Er war fest entschlossen, den Mann nach allen Regeln der Kunst auseinanderzunehmen. Wenn dieser Tscharli Dreck am Stecken hatte, würde er es herausbekommen. Erst recht, wenn er ein Mörder war. Was einfach zu schön wäre. Denn er brauchte dringend, dringend eine Erfolgsmeldung. Seine gegenüber Baron Emilio gestern geäußerte Skepsis, warum ausgerechnet dieser Stronzo aus Lana für den Mord an der Joggerin verantwortlich sein sollte, hatte sich mittlerweile ins Gegenteil verkehrt. Er hatte sich regelrecht in die Vorstellung verrannt, dass er der Täter war. Natürlich war hier der Wunsch der Vater des Gedankens, darüber war sich Sandrini im Klaren. Aber warum sollte nicht mal ein Wunsch in Erfüllung gehen?
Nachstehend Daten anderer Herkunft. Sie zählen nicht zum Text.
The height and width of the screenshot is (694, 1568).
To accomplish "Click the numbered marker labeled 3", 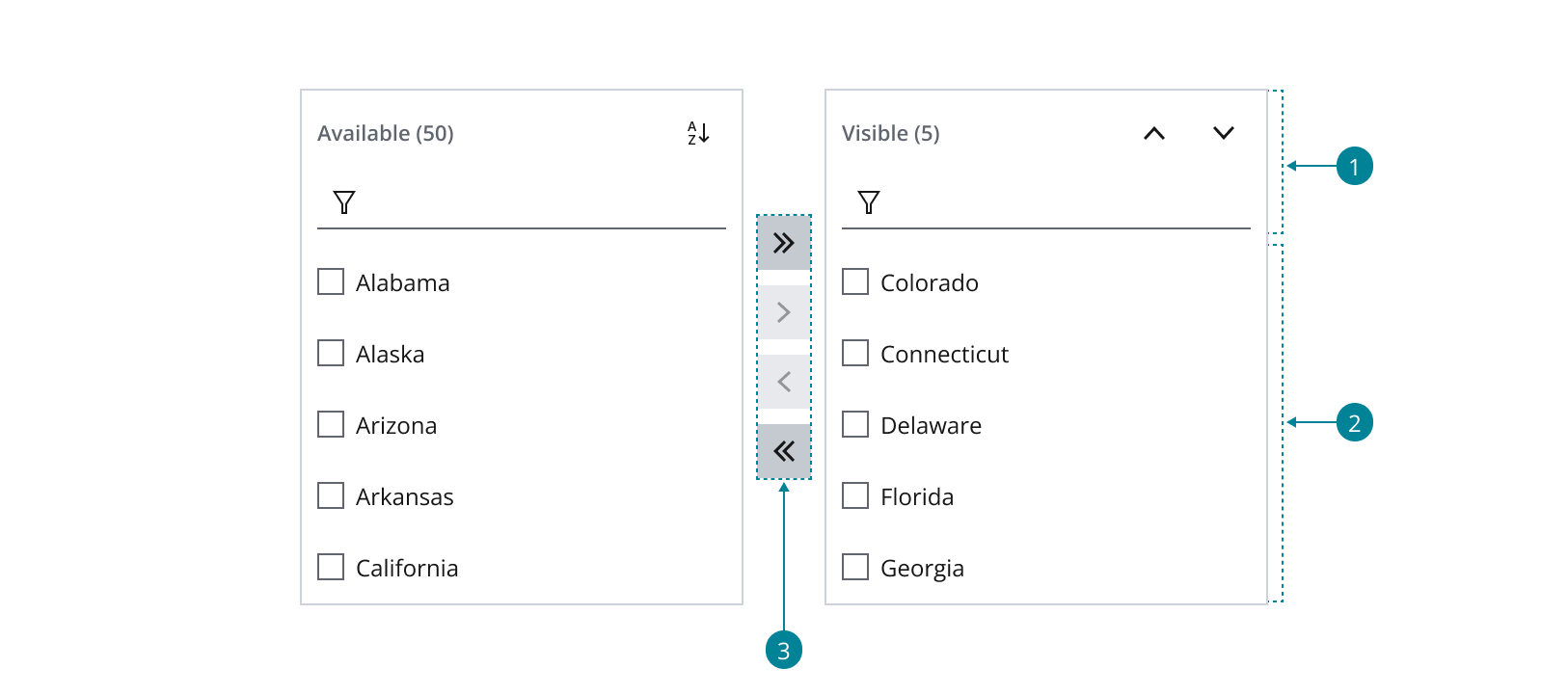I will tap(784, 650).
Sie saßen sich an einem abgeschabten Tisch gegenüber, im kalten Licht einer Neonröhre. Tscharli mit Handschellen. Zwischen ihnen ein Aufnahmegerät mit Mikrophon. Neben der Tür stand mit stoischer Miene ein uniformierter Beamter. Ein Ventilator drehte sich an der Decke.
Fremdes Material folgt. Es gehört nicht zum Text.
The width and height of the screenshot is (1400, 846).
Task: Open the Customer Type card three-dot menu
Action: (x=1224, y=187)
Tscharli war mit den Nerven fertig, das war ihm anzusehen. Sein freches Grinsen war ihm vergangen. Dabei hatten sie noch gar nicht begonnen.
Sandrini konfrontierte ihn gleich zu Beginn damit, dass sein Handy zur Tatzeit in genau jener Funkzelle eingeloggt war, in der Lauras Leiche gefunden wurde. Tscharli kam gar nicht auf die Idee, nach der Größe der Funkzelle zu fragen. Denn tatsächlich lag auch seine Wohnung in ihr. Ein Alibi für die Tatzeit hatte er ebenfalls nicht. Und warum er beim Auftauchen der Polizei vor seinem Geschäft in Meran durch die Hintertür hatte abhauen wollen, konnte er nicht erklären.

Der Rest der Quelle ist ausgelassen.